**Prompt**
The records appear below. Report how many of their lines contain the word "Administration", giving the number alone.

**Data to examine**
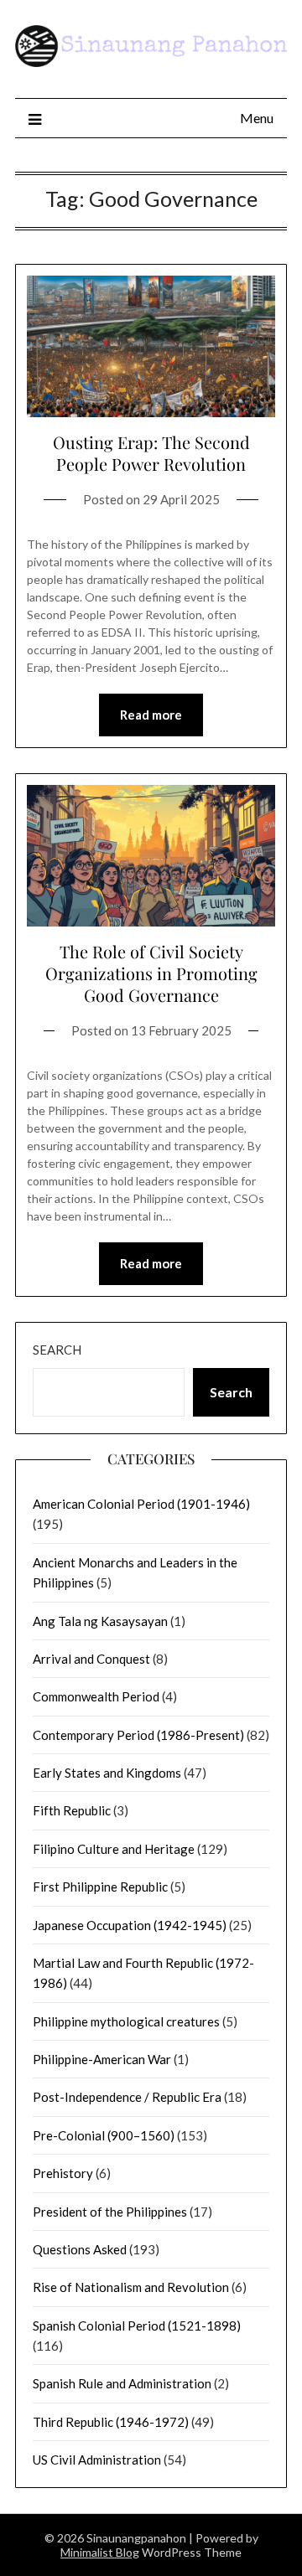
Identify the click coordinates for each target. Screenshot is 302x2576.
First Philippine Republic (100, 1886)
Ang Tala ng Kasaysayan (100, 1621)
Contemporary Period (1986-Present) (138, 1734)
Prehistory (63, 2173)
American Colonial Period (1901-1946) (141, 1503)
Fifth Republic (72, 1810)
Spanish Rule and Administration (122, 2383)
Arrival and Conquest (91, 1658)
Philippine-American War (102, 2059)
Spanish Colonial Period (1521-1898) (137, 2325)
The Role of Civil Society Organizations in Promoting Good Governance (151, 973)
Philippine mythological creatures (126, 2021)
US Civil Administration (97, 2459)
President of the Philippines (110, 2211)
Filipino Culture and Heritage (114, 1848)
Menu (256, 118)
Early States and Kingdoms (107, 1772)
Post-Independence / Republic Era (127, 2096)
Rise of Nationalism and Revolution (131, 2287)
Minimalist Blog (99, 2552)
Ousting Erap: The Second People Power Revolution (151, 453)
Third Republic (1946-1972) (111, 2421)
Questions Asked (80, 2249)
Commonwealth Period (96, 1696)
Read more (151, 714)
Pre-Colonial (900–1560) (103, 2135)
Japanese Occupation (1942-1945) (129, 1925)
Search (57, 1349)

---

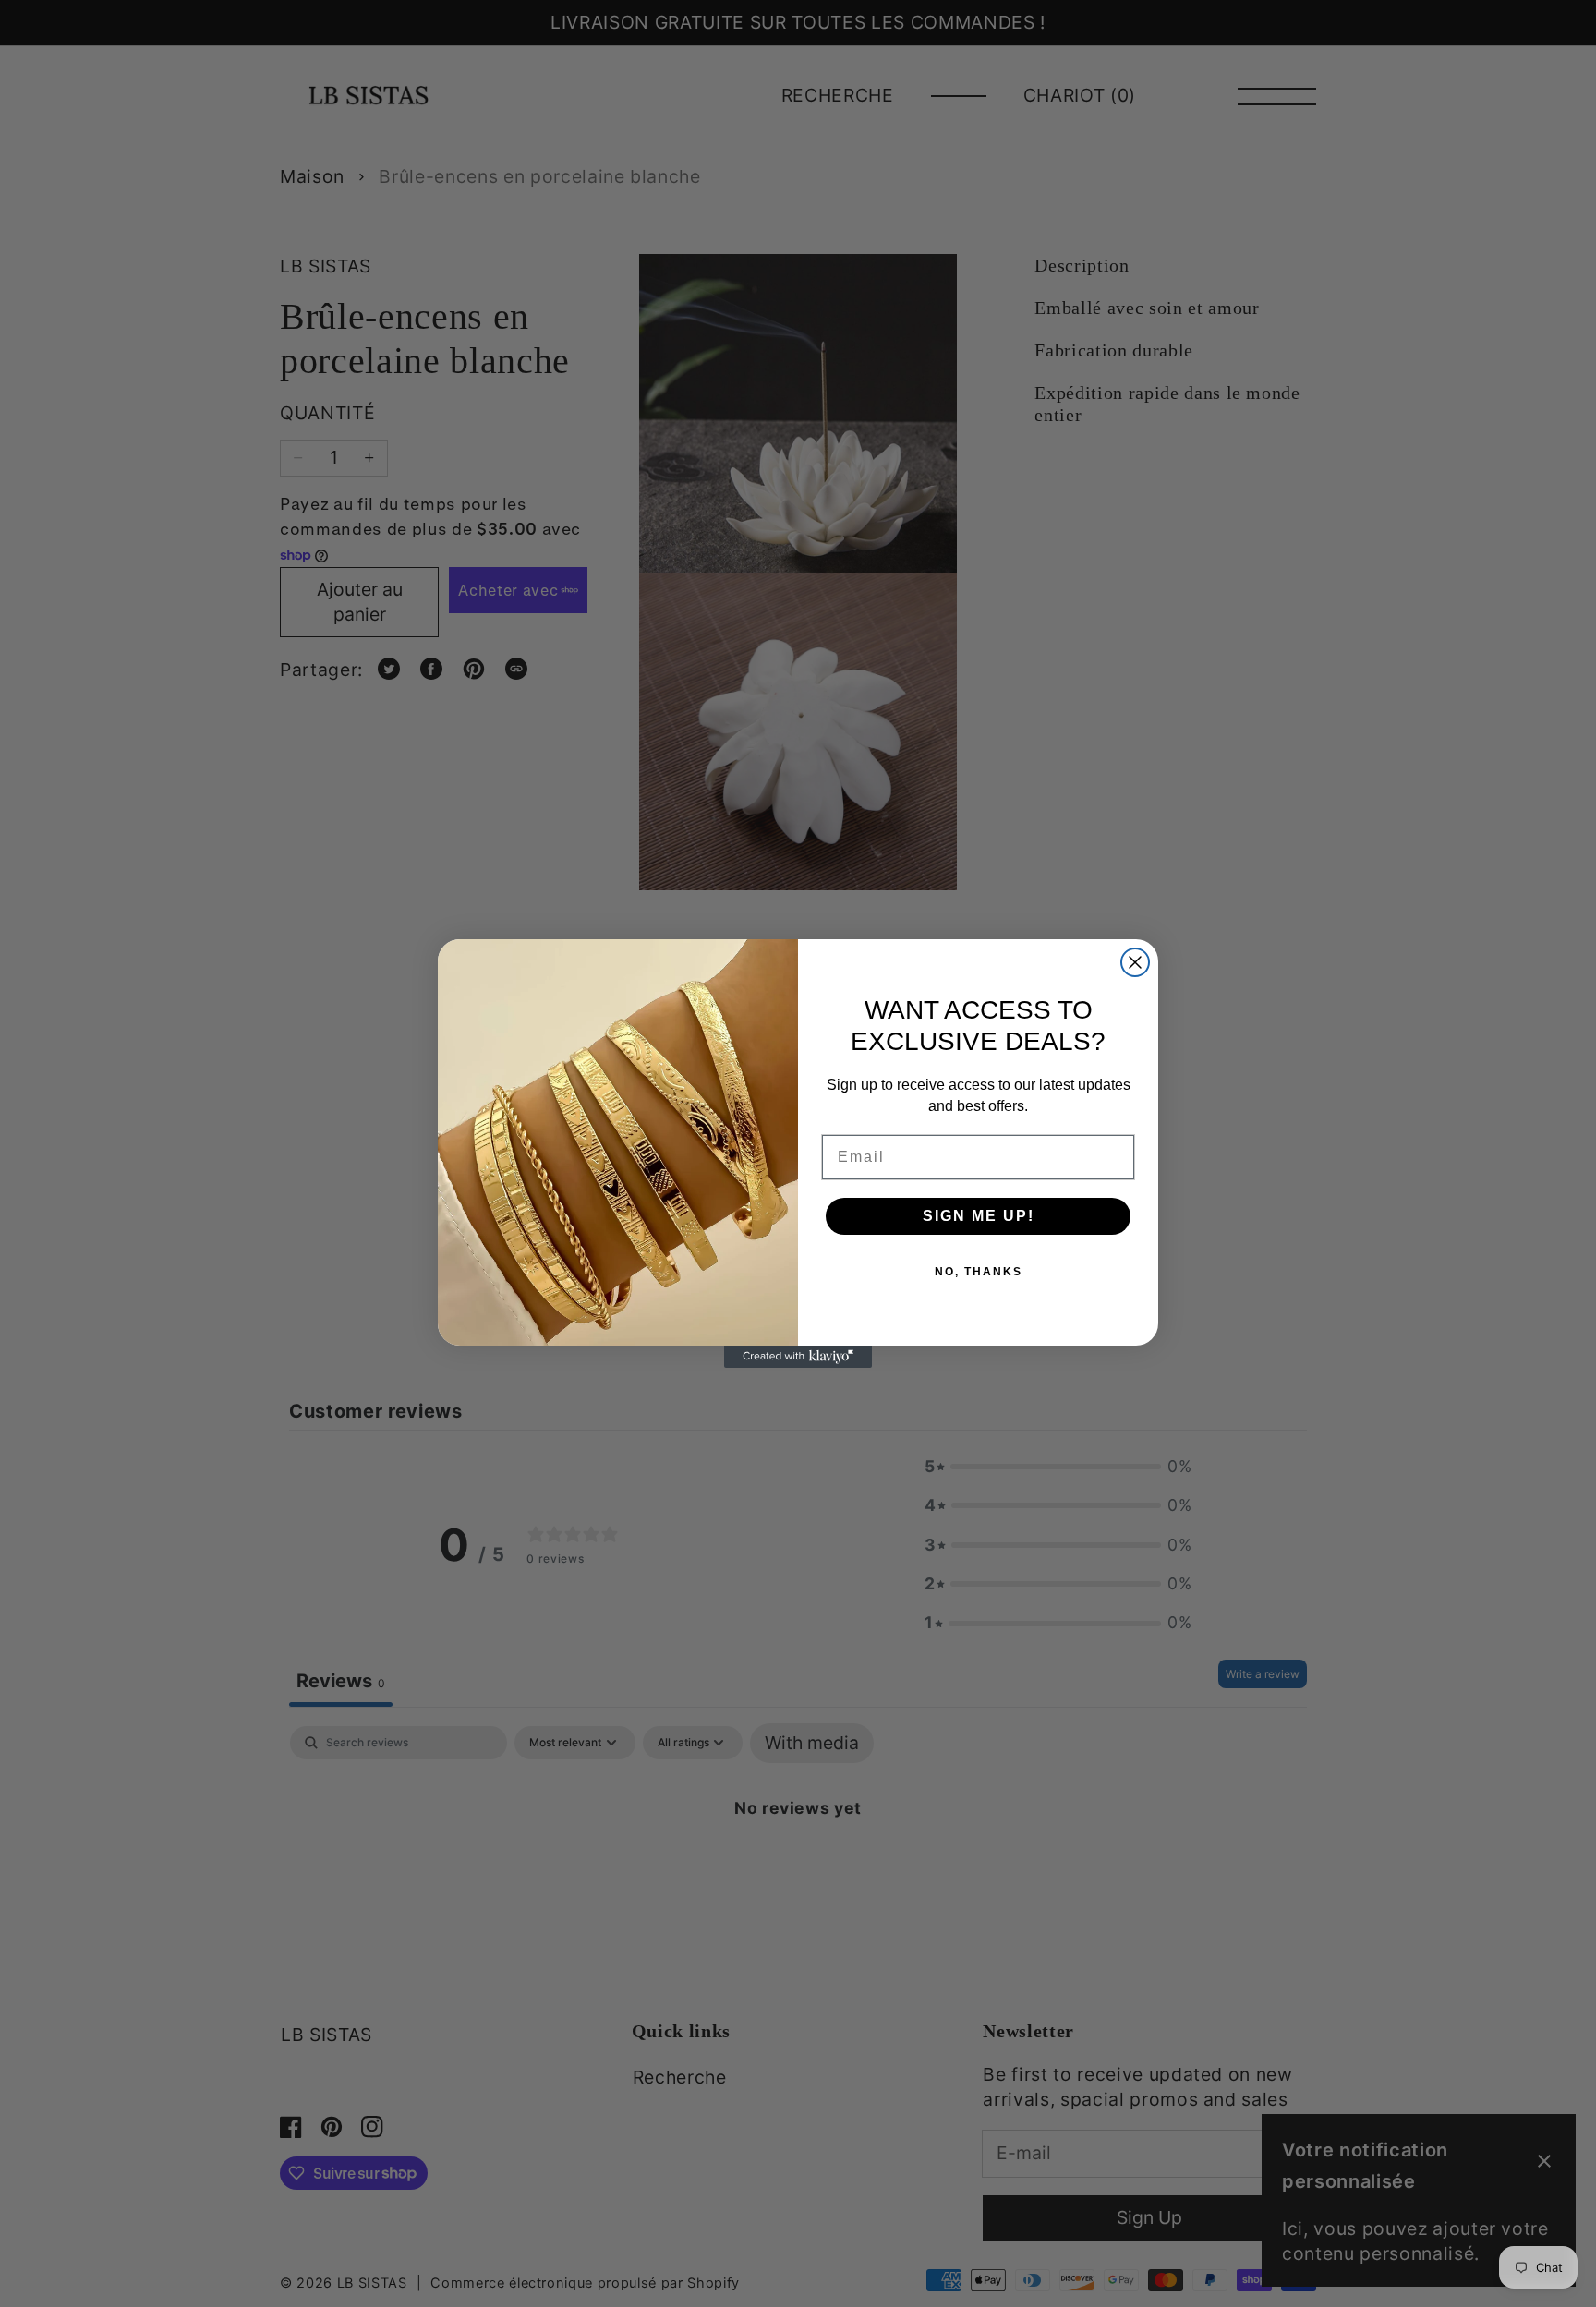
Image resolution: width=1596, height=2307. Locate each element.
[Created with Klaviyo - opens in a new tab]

**Task solution**
2